Alvaria achieved a strong compliance position regarding the EU’s General Data Protection Regulation (GDPR) and those compliance efforts are being leveraged for CCPA preparation. We completed the exercise of data mapping of personal information processes and locations of storage, along with processes to respond to access requests from consumers. We are reviewing our data access request procedures, privacy policies, and websites to identity and remedy gaps with CCPA requirements. Alvaria’s current knowledge and records regarding data collection, storage, breach response, data subject access requests, and retention allow Alvaria to address these risks as the CCPA develops.

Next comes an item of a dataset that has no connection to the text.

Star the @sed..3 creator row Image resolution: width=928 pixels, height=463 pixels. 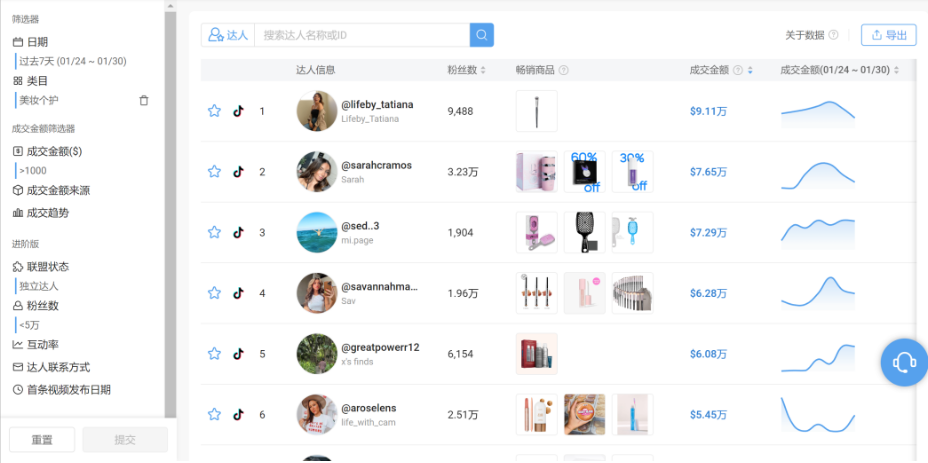point(214,232)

CCPA may have a limited applicability to Alvaria when compared with GDPR. For example, the law applies mainly to personal information that is controlled by Alvaria. However, we anticipate that more states will adopt similar laws and our preparation will keep that perspective in mind.
We recognize that our customers and partners may require Alvaria’s assistance to comply with CCPA and we stand ready to assist. For example, a customer may receive a request for data access from a California resident and our support team will be prepared to advise on product capabilities and functionalities to carry out the request.
The Attorney General closed public comment on the implementing regulations on December 6, 2019, and is now considering modifications. During this process Alvaria will closely monitor the results and continue to assess legal obligations, security risks, problematic practices, and pinpoint operational priorities.
Alvaria is also reexamining data processing policies, data access request procedures, data breach protocols, access and deletion procedures, privacy notices, data retention policies, product manuals, including scenarios involving the improper or unauthorized collection, use, or sharing of personal information as defined under CCPA.
For reasons above, Alvaria will maintain a fluid approach in its preparation for CCPA. Our customers and partners will benefit from our early compliance efforts and we will closely monitor and take all necessary actions prior to enforcement.